Joyce Cimbalista, a parent at Cedar Lane Elementary School in Ashburn, said she has taken the initiative at her school.

Last year, during a party for third-graders, Cimbalista and several other parents brought fruit in addition to the traditional muffins and doughnuts the school had requested. The children ate a watermelon, she said, as well as grapes, cantaloupe and bananas.

"I personally am tired of all the sweets in the schools," Cimbalista said. "Each person that hands out a treat doesn't realize how many treats [children] get in one week."

Diane Mikulis celebrated her son's birthday last year at Triadelphia Ridge Elementary School in Ellicott City with carrots and dip and apple slices with caramel. The school's health policy "discourages" cakes and cupcakes.

"It's a little bit of a treat," Mikulis, who serves on the Howard school board, said of her healthful alternative. "Some parents would really go overboard."

Some, however, say that well-meaning efforts to raise healthier children are turning into draconian mandates.

"Getting rid of birthday treats is absolutely absurd," said Dan Mindus, senior analyst for the Center for Consumer Freedom, an advocacy group funded by the food industry.
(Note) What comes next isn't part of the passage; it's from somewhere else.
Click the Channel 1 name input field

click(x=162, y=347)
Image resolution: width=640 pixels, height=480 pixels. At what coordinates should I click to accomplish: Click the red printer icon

"The occasional treat is not going to cause what has been termed an obesity epidemic. . . . This is a hysterical response to a legitimate problem," Mindus said.

Susan Combs, agricultural commissioner of Texas, last year implemented rules banning junk food in schools and forbidding elementary-age students from sharing unhealthful snacks from home with other students, effectively putting the kibosh on school birthday parties.

But a backlash was so strong that Combs soon issued a clarification that allowed students to bring cupcakes and other sweet treats for their classes on their birthdays. Texas legislators drove the point home by unanimously passing a bill, dubbed the "cupcake amendment," which ensured that baked goods remained legal.

At Centennial Lane, the principal said some parents have complained about the school's new policy, and others have adapted by bringing in nonfood treats -- such as rulers or erasers.

"They're only children once. I can certainly relate to that," Bruce said. "But it's really bigger than cupcakes for birthdays."

Jake Balcom said he misses bringing treats to school. But he wasn't too bothered by their absence because he had celebrated his birthday with friends. They went to see the movie "Wallace & Gromit: The Curse of the Were-Rabbit" and hung out on his porch -- where they feasted on sloppy Joes and birthday cake.